Hi guys, this is my first post in this section of the forum. I have 2 pocket watches, given to me by family members - I have no idea if they are any good or what they are worth -

(1) K.W.C.CO (front of watch)










And the back of the watch










(2) Hampton (front of watch)










and the back


----------



## a6cjn (Oct 29, 2009)

Nice watches, I like the top one.

They both look in good condition, are they runners?

As to value, depends on the cases, any marks on the cases?

The top one could be 14K and I suspect the bottom one is a filled case.

They are well worth getting a written valuation (for insurance, if nothing else)

Any chance of seeing the movements?

Chris


----------



## kc104 (May 1, 2009)

Ooh, I am not confident enough to open up and observe the movements. To be honest I know NOTHING about pocket watches. Are they all quartz, therefore need a battery. Both are not running but then without a battery or wind up they are not going to run anyway.


----------



## Shangas (Jan 27, 2008)

They're both definitely mechanical pocket watches, meaning that they must be wound up once a day to maintain proper operation and timekeeping. I sincerely hope that you're not thinking of selling these for gold-scrap...it's not worth your while. Similarly, I also hope you're not thinking of getting these serviced for less than what they're worth, in most cases, that won't happen either.

That said, they could be worth a pretty penny.

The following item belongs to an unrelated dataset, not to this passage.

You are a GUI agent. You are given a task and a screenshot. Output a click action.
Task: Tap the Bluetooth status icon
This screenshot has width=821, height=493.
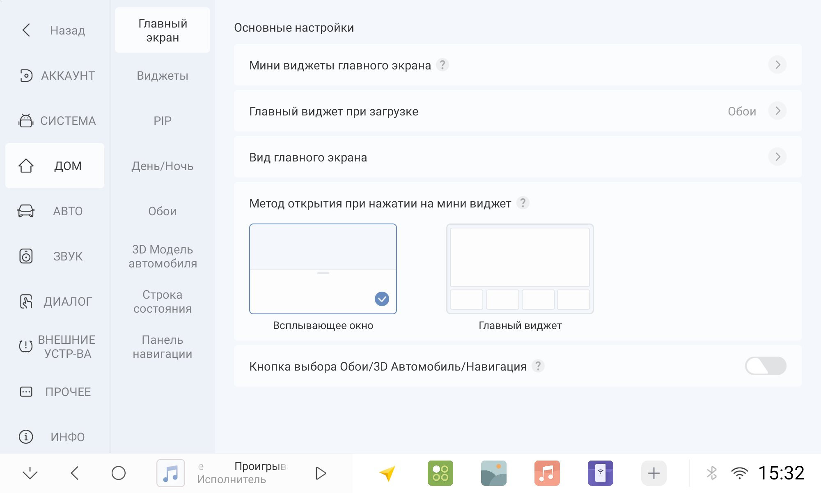pyautogui.click(x=712, y=473)
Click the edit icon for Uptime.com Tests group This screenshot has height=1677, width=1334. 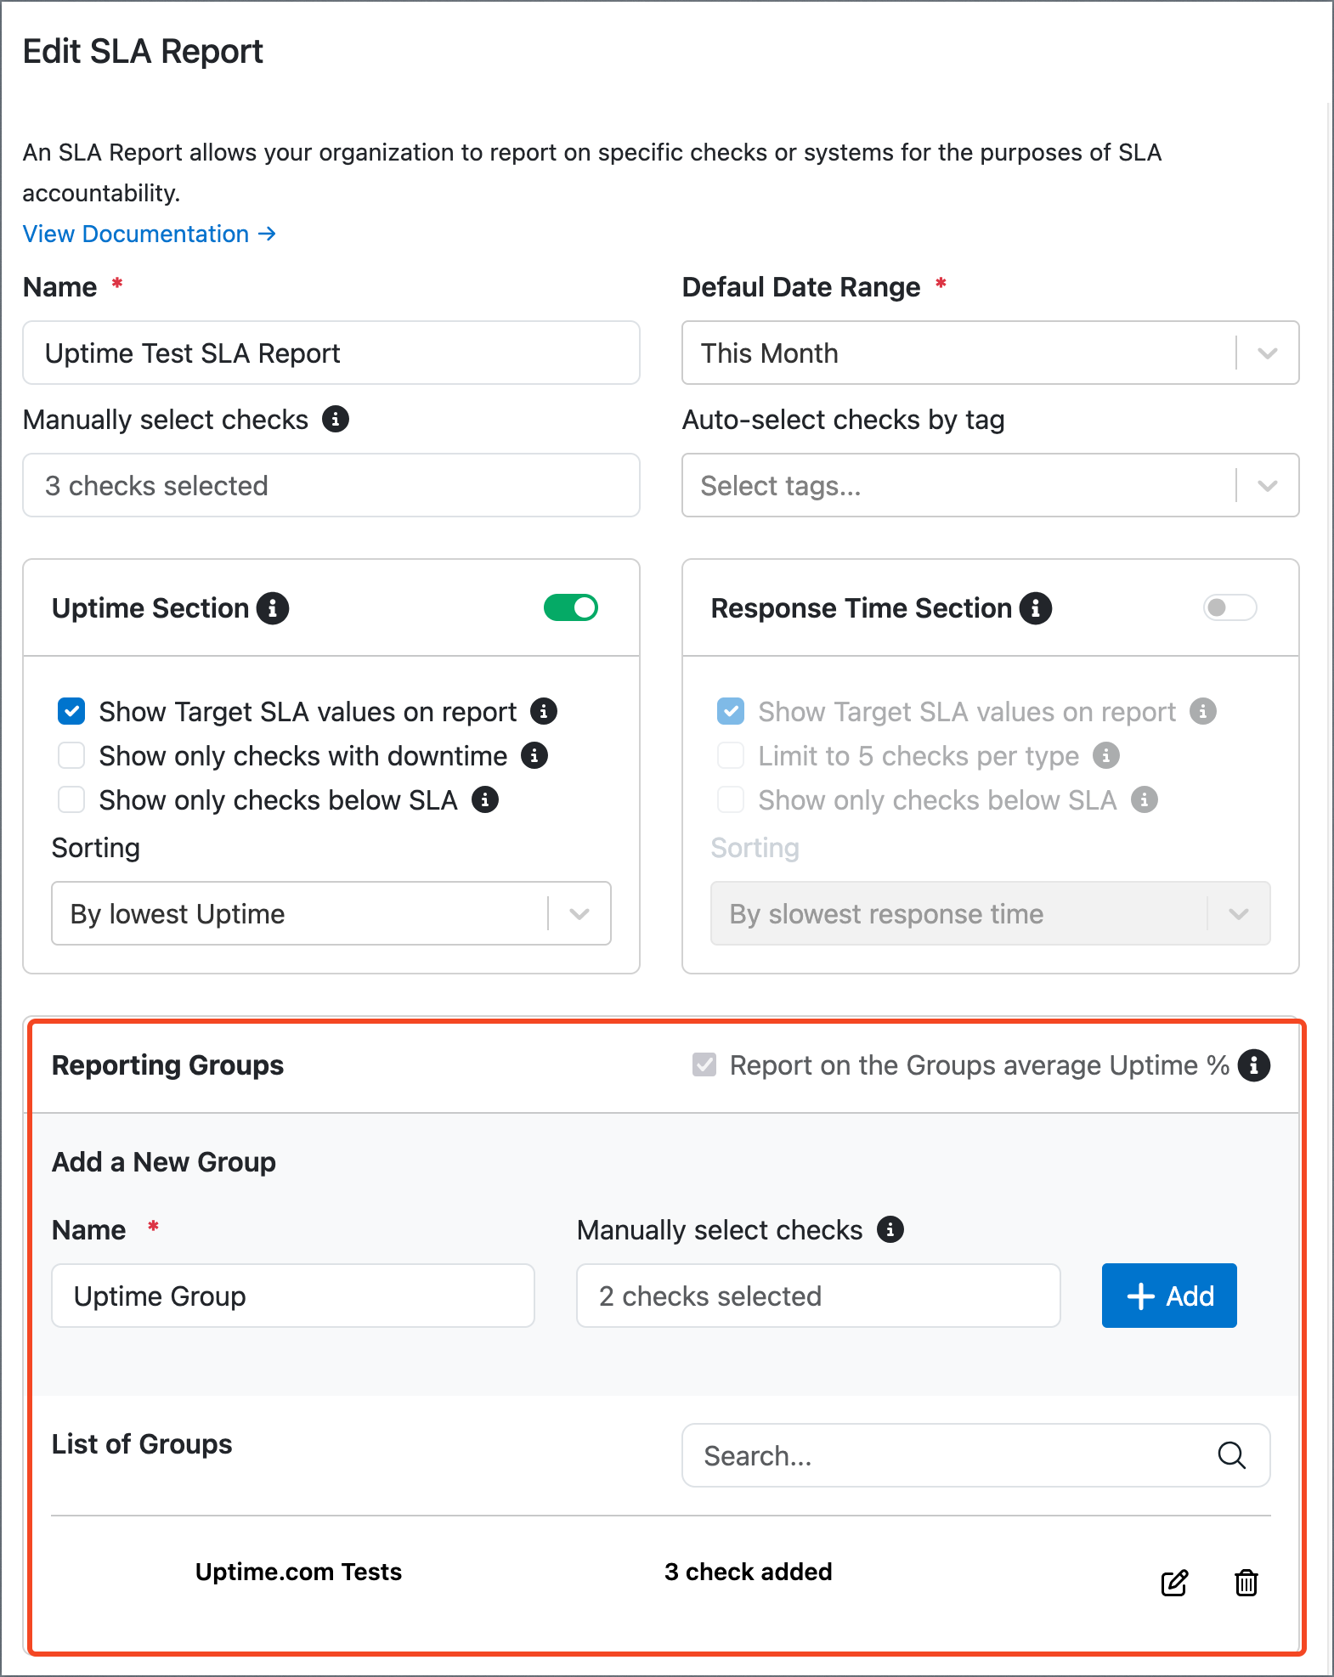1174,1583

The Hampden watch looks like it MAY be what's called a railroad chronometer or a railroad standard watch. If it is, and if it's in working condition, this might actually be quite valuable...as a WATCH, mind. Actual gold-content is almost nothing, and trying to make a profit by scrapping the gold will be a waste of time.

The first watch has a hinged lid. You'll need something like a push-pin or a thumbtack or a flat screwdriver to lever the lid open.

The second watch probably has a screw-on caseback (I think most railroad watches did). To open this, you'll need to unscrew the back. You may like to use a cloth pad (say, a handkerchief) to help you do this, to create the necessary friction to open the caseback. Trying to open the watch with sweaty fingers can send it flying across the room, smashing into a million pieces. Not that this has ever happened to me, but it's a possibility that you should guard against.


----------



## a6cjn (Oct 29, 2009)

They are both mechanical watches and I would advise that you don't try and remove the covers.

You can cause a lot of damage if you don't know how to do this.

Take them to a specialist watch repairer and seek advice.

I believe both watches have a value, as Shangas quite rightly suggested, and getting specialist advice at this stage should be regarded as an investment.

To give you an idea of value, do a search on Google and you should find some very similar to yours, the KWC & Co watch may well appear under Elgin.

I think both watches would appeal to most collectors (I'd love to have them )

Good luck with your search

Chris


----------



## kc104 (May 1, 2009)

Thank you very much guys. Oh and i have no intention of selling them, I have had them for a while and just wanted to know if I should have them insured / how valuable they might be.

I mean yeah, there is always that secret hope that one of you goes - Hoooooooly cow it's a first edition used by Napoleon and will fetch at least 2 million, but aside from that, they are going to stay with me.


----------